Am Heart J Plus ; 13: 100097, 2022 Jan.
Artículo en Inglés | MEDLINE | ID: mdl-38560068

RESUMEN

Familial hypercholesterolemia (FH) is an inherited condition characterized by elevated low-density lipoprotein cholesterol (LDL-C) levels and premature atherosclerotic cardiovascular disease (ASCVD). Despite being the most common inherited cardiovascular disorder, it is still highly underdiagnosed and undertreated worldwide. We designed the Advancing Cardiac Care Unit-based Rapid Assessment and Treatment of hypErcholesterolemia (ACCURATE) study to test the hypothesis that opportunistic genetic testing for FH among patients hospitalized for acute coronary syndrome (ACS) will increase the diagnosis of FH and improve patient outcomes.

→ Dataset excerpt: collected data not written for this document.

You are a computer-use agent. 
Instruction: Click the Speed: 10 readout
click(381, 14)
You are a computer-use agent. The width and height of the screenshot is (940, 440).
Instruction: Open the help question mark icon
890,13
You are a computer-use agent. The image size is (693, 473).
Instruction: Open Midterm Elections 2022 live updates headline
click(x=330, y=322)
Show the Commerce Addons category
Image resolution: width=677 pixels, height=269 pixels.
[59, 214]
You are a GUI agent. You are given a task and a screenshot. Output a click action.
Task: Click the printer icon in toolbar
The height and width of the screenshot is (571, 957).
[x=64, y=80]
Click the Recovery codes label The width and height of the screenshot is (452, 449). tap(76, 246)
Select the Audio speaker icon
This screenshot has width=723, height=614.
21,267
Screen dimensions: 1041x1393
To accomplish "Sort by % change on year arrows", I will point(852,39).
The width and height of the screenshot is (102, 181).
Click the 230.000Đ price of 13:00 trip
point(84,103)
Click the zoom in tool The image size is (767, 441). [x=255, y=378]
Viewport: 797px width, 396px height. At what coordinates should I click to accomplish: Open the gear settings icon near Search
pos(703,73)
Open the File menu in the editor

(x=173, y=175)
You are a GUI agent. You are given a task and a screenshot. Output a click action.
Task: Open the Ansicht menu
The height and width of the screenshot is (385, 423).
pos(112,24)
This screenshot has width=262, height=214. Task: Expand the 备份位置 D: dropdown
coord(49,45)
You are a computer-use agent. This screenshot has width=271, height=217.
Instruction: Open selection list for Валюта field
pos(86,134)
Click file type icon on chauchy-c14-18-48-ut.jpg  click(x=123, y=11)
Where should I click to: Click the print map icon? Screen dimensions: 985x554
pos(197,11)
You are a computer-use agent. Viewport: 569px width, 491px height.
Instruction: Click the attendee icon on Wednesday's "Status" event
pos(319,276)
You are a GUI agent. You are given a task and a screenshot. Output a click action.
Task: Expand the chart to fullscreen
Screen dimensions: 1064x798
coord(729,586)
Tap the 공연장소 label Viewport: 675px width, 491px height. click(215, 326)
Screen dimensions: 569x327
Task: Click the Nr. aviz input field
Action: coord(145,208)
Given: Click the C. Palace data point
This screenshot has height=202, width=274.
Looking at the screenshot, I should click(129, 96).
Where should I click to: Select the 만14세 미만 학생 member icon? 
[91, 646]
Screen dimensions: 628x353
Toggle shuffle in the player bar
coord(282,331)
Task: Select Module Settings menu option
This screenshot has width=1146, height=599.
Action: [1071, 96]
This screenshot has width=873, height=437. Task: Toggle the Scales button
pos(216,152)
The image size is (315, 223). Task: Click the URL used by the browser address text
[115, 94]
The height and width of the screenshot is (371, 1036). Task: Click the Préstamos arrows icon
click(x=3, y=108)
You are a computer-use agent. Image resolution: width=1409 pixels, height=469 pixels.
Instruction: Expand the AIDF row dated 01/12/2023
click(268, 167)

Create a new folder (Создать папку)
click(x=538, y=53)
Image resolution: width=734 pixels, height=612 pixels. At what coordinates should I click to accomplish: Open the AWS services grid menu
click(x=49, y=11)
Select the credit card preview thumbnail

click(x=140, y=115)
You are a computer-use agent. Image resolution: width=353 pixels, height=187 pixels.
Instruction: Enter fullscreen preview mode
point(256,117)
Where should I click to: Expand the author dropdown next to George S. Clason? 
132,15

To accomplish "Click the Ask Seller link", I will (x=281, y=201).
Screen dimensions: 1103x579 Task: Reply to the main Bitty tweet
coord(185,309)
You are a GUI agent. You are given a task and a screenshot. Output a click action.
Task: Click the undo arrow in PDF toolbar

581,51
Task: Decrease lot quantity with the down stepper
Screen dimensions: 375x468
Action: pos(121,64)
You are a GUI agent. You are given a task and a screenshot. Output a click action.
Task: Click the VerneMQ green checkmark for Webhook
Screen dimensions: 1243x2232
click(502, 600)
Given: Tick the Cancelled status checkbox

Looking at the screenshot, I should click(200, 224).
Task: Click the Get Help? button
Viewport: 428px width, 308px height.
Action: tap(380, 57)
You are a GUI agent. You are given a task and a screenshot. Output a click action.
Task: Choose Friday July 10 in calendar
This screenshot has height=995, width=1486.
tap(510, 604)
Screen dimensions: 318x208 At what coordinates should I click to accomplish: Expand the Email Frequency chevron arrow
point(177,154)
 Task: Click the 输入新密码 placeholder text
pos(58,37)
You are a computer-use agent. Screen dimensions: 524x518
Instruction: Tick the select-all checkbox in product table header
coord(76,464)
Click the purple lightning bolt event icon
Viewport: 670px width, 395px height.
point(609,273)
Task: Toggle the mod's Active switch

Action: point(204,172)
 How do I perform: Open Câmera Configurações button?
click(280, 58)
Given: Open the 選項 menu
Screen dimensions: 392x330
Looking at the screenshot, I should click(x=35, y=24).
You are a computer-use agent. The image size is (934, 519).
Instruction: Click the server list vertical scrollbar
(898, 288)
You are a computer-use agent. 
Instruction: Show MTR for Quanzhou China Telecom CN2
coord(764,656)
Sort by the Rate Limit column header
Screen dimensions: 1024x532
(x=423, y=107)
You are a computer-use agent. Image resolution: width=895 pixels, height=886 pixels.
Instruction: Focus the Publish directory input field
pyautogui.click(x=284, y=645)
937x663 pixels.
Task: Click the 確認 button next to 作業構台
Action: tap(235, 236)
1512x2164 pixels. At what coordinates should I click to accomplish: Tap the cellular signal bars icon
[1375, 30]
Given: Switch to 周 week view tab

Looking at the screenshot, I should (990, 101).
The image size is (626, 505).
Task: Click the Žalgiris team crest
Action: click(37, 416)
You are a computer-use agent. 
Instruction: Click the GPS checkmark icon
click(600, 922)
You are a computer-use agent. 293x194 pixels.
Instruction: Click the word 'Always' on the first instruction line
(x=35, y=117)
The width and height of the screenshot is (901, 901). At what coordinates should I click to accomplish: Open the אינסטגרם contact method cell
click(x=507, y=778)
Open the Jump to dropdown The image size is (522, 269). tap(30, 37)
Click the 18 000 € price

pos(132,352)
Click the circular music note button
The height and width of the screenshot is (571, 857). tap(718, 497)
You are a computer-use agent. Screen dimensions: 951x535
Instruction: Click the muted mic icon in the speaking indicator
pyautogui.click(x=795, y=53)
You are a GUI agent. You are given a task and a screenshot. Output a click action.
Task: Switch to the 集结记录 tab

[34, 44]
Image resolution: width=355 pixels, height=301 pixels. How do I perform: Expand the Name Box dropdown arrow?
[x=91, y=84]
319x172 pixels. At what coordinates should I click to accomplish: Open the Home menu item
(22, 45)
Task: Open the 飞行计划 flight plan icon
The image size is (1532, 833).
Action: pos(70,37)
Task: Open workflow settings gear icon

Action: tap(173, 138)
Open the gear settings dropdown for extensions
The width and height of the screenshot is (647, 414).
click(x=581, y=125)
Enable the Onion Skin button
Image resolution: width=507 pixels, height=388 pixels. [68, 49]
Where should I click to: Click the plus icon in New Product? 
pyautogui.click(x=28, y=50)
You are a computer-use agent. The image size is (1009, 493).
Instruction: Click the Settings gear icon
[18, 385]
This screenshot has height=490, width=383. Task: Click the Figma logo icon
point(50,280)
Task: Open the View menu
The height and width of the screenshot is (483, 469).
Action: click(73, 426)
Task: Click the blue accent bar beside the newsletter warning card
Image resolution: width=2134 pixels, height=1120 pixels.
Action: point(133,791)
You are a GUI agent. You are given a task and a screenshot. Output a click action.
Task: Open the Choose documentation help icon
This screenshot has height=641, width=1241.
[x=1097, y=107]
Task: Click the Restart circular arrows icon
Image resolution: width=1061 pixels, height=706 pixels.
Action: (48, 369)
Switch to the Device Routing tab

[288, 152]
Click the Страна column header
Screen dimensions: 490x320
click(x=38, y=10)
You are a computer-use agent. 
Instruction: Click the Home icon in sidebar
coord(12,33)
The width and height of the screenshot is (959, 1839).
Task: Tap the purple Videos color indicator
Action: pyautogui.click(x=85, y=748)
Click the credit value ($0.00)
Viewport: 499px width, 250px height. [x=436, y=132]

ACCURATE is a non-randomized, controlled trial of patients <60 years old admitted to an acute cardiac unit with ACS and elevated LDL-C levels. The first cohort will consist of a control group of patients presenting with ACS who will be treated according to usual standard-of-care. The second cohort will consist of patients presenting with ACS in whom research-based genetic testing for FH will be performed during hospitalization and the results returned to the treating physicians. The primary endpoint will be the number of patients with a new diagnosis of FH. The secondary endpoints will be the proportion of patients who undergo intensification of lipid-lowering therapy, the lowest LDL-C level achieved, and the proportion of patients reaching guideline recommended lipid targets in the 12 months after the index ACS. To our knowledge, ACCURATE represents the first clinical trial of genetic testing for FH in the acute cardiac care setting and is expected to help identify optimal approaches to increase the diagnosis and treatment of FH.